## Collected data
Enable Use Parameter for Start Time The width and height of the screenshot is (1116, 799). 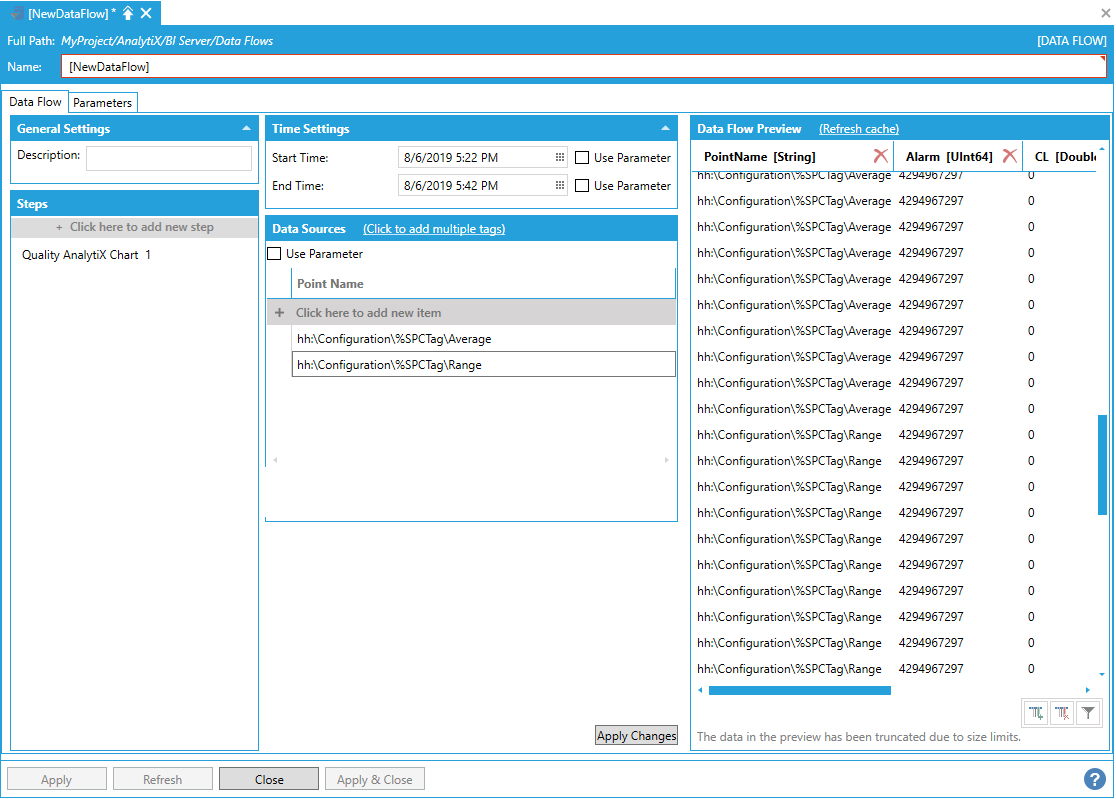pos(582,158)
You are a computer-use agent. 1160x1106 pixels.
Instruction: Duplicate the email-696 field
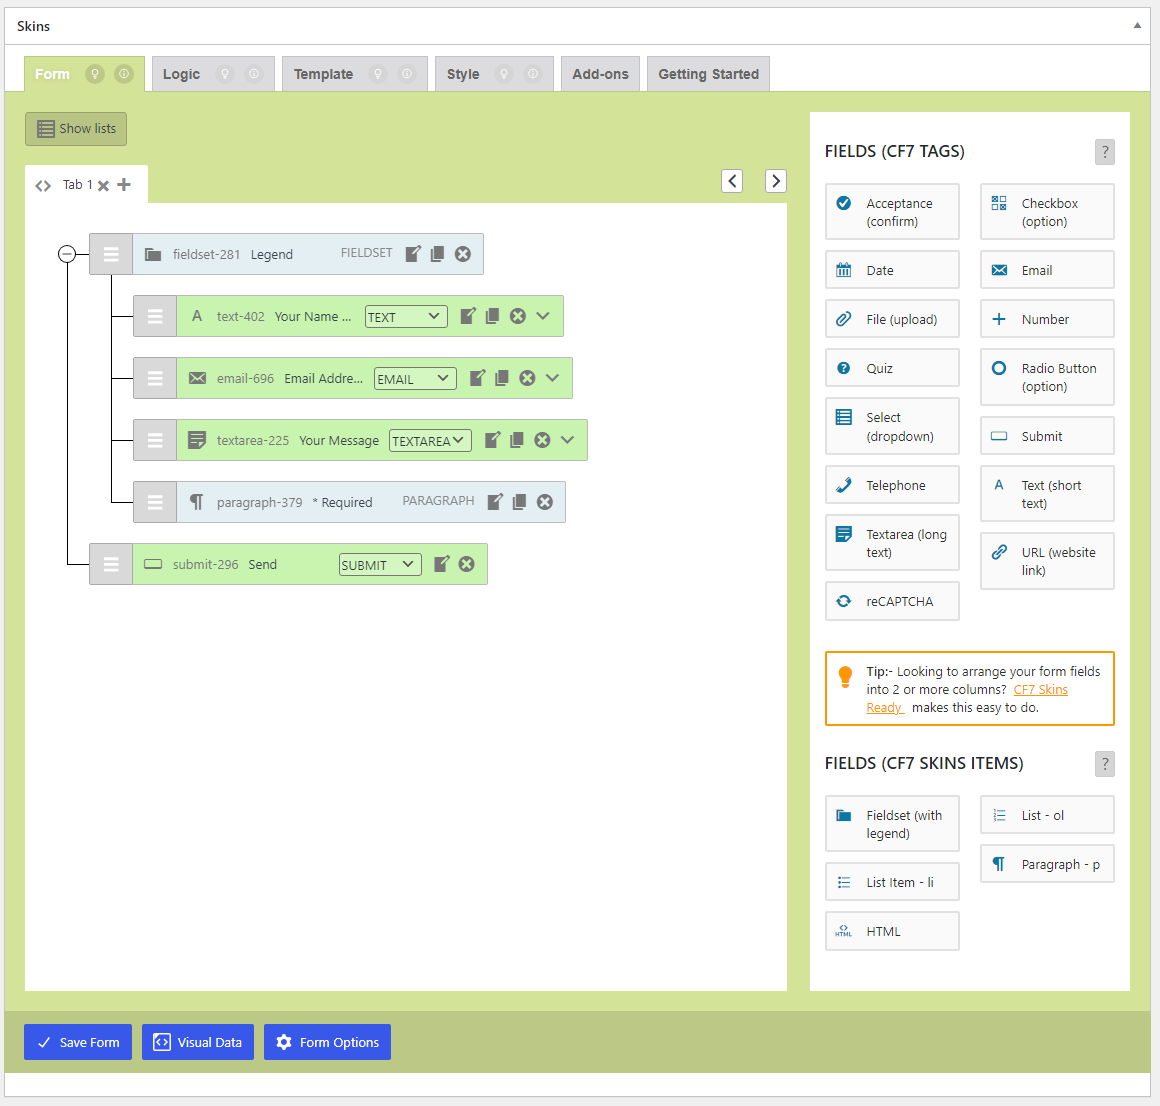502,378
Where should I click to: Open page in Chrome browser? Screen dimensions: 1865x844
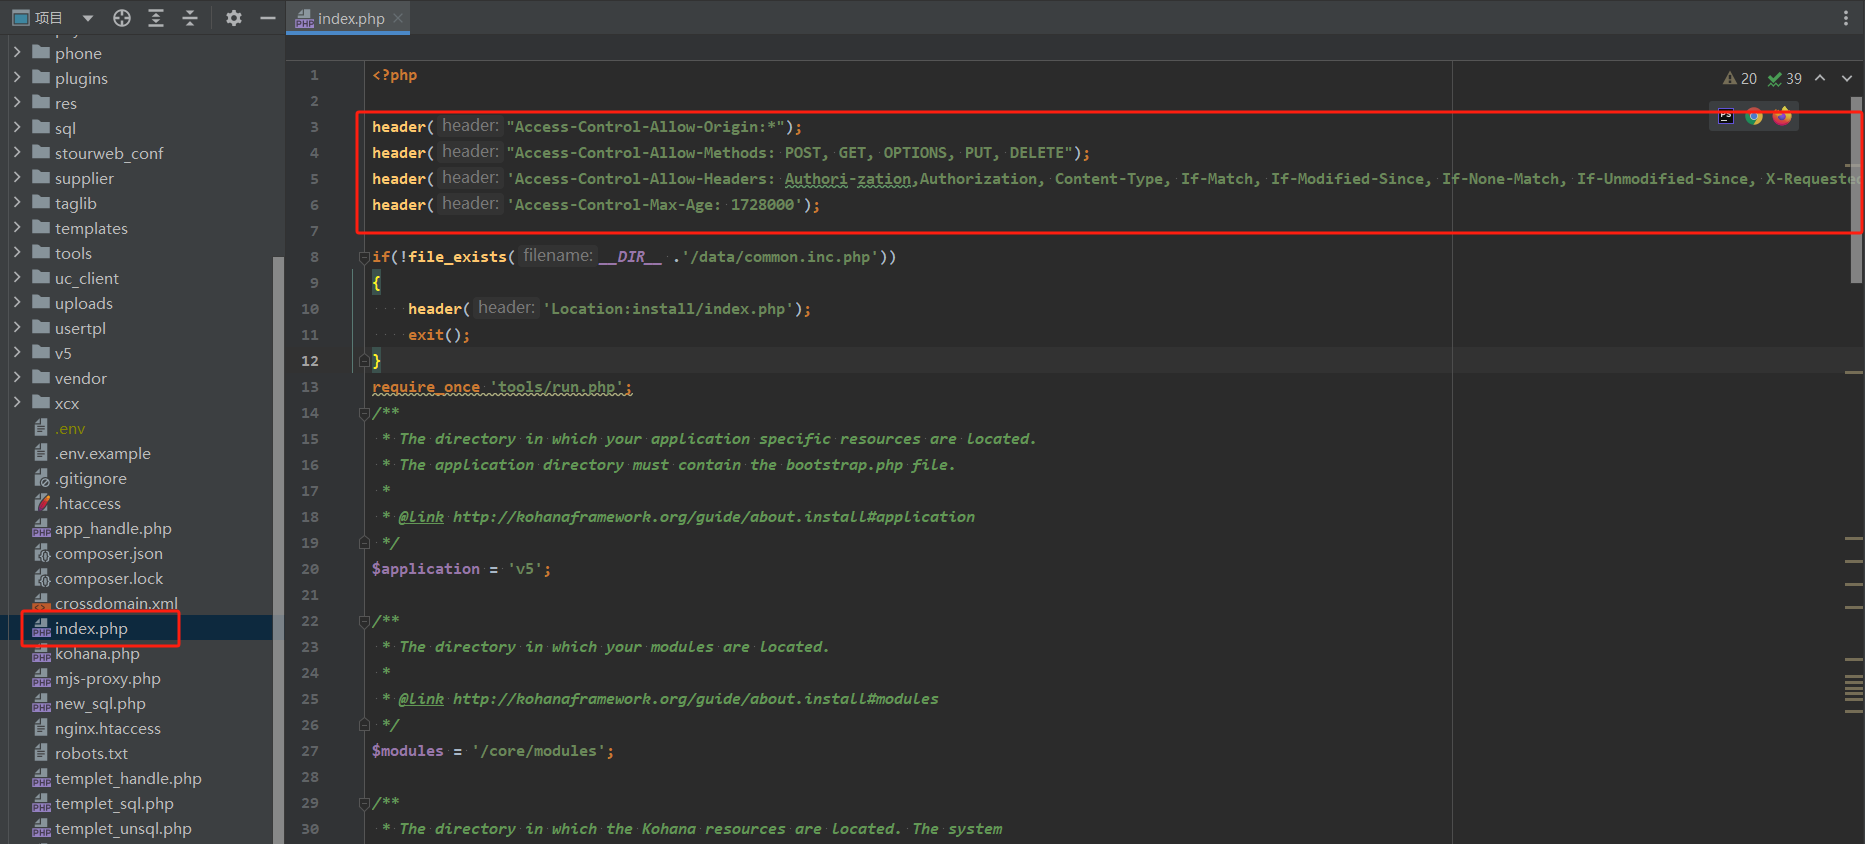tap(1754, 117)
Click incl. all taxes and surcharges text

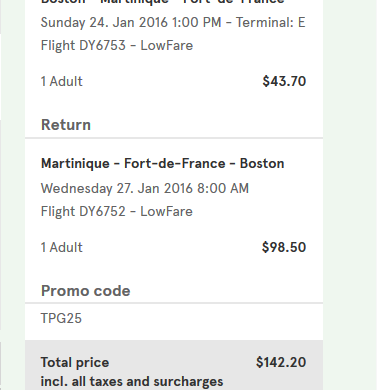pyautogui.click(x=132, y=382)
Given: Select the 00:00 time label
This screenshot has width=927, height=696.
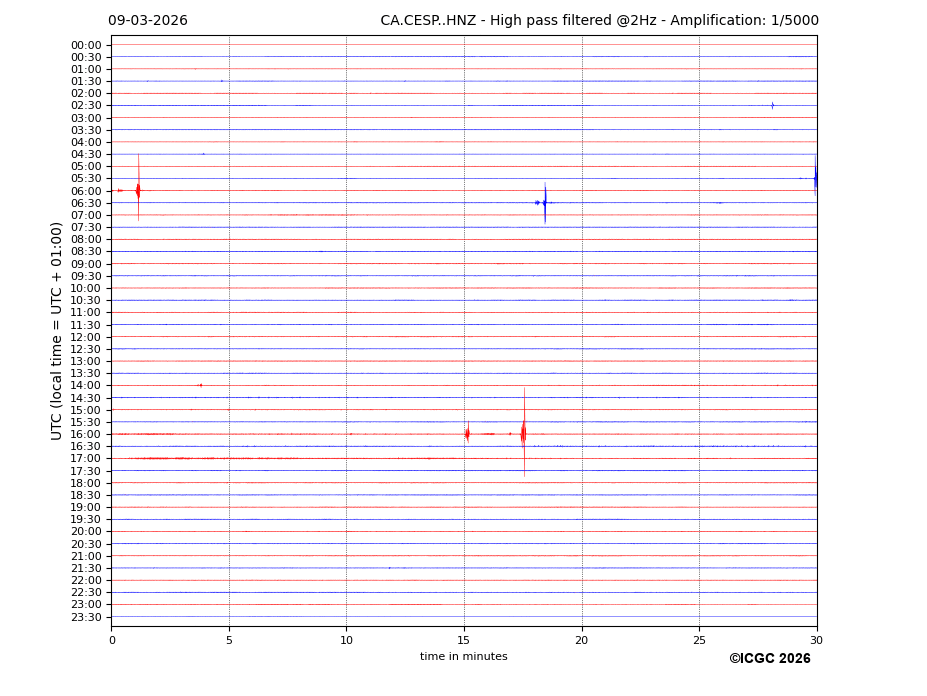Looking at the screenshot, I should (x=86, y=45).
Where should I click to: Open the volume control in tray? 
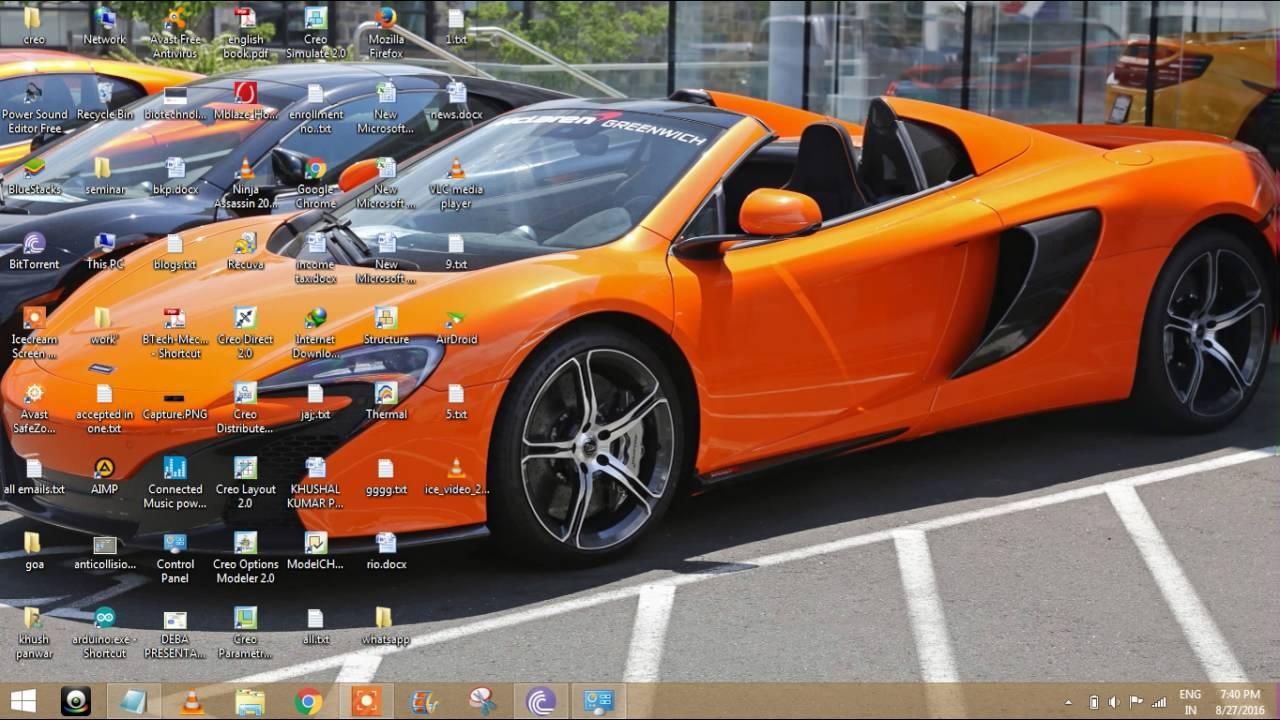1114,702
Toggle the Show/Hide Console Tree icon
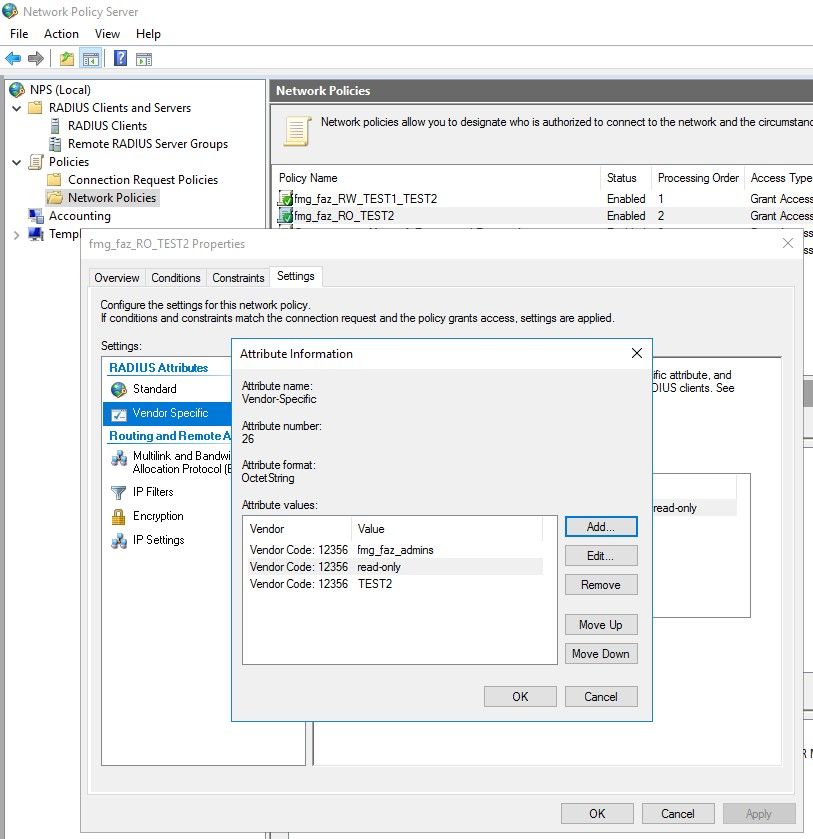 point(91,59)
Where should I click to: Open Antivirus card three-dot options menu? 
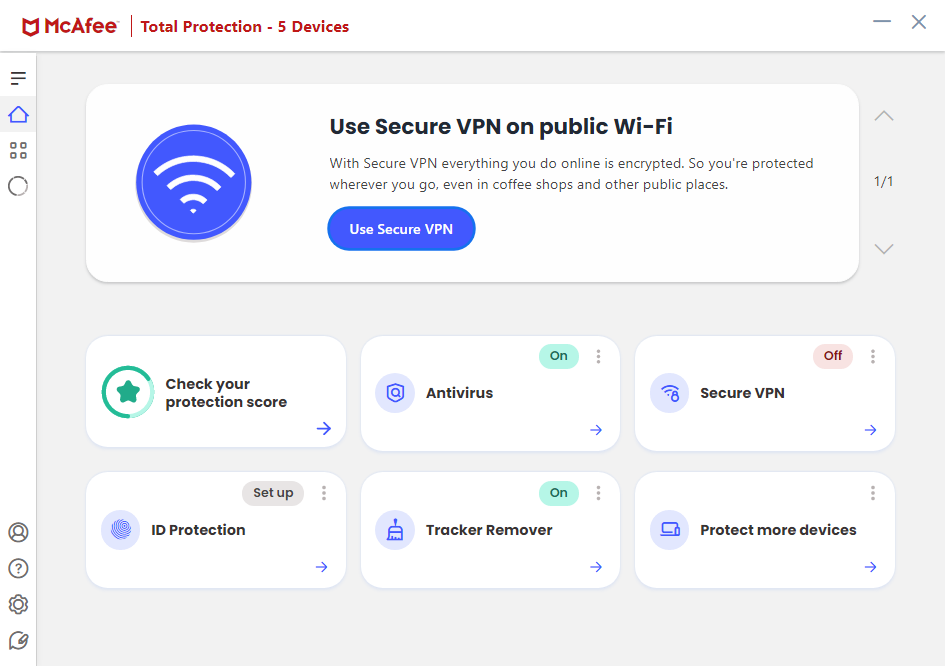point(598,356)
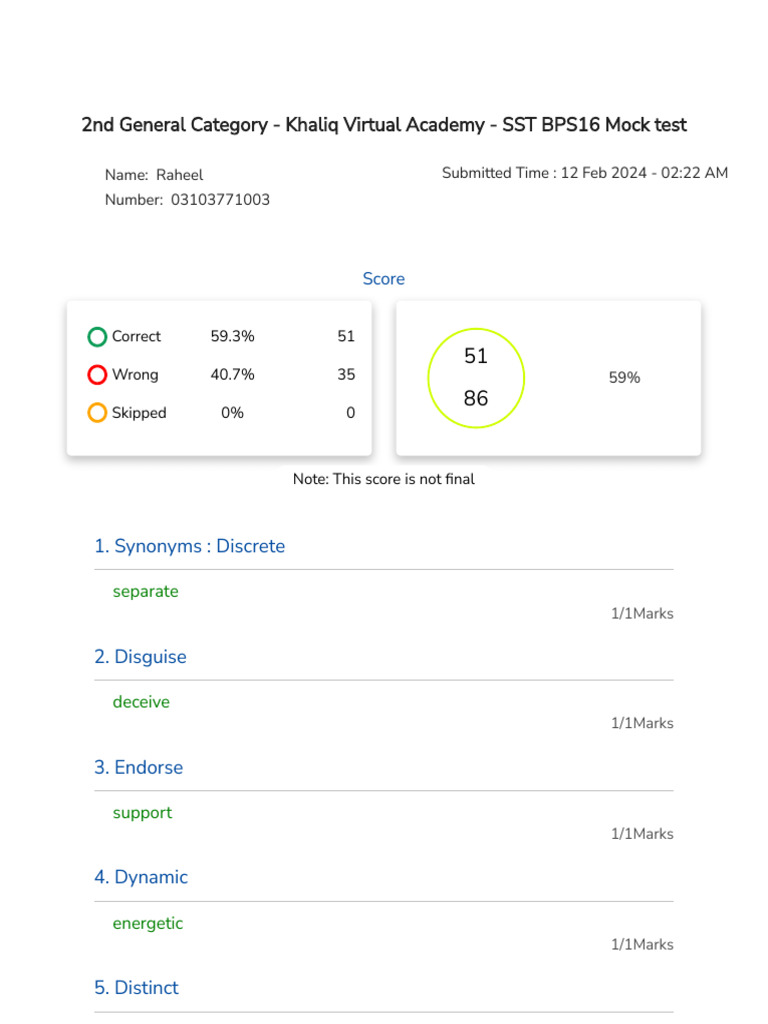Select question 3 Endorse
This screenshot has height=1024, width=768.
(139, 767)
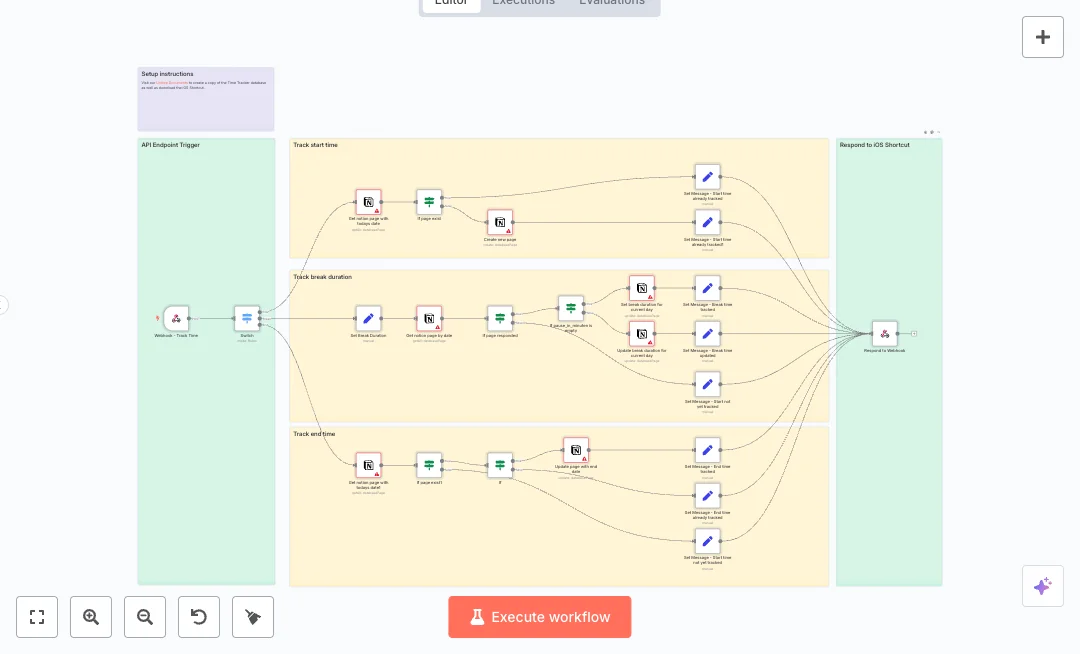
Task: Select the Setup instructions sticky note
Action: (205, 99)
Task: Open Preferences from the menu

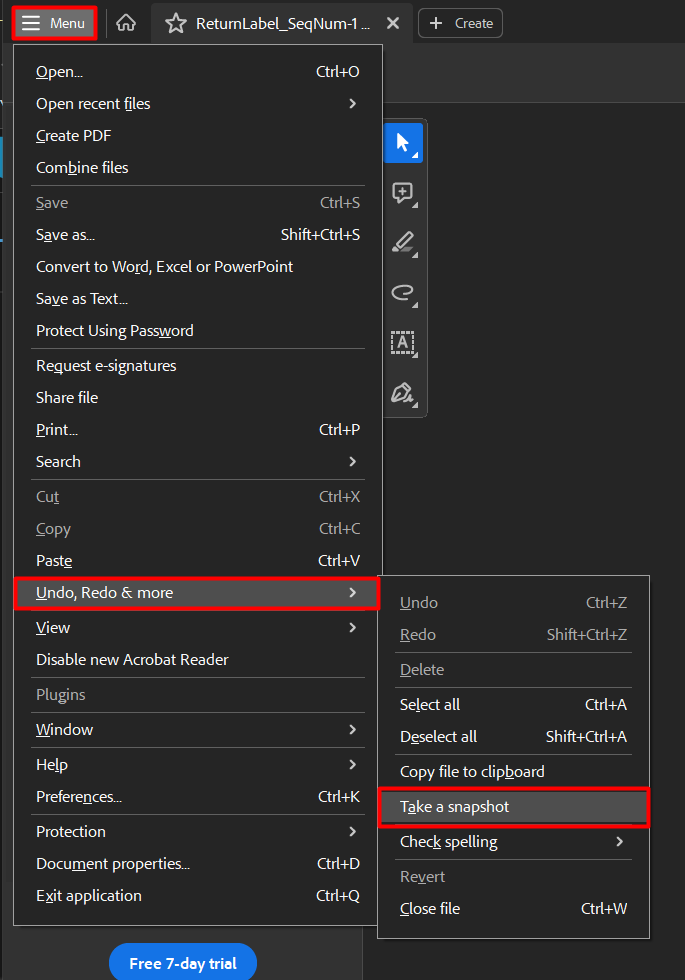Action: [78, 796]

## Problem to work on
Reproduce, exactly and with no pictures, the lines from the line containing "Toggle the Show/Hide Console Tree icon" through the closing line of the data above, keeping both ends.

## Solved exercise
Toggle the Show/Hide Console Tree icon
 point(91,59)
Where should I click to: Open Antivirus card three-dot options menu? 
point(598,356)
Select question 3 Endorse
This screenshot has height=1024, width=768.
(139, 767)
Task: Select the Setup instructions sticky note
Action: (205, 99)
Task: Open Preferences from the menu

Action: [78, 796]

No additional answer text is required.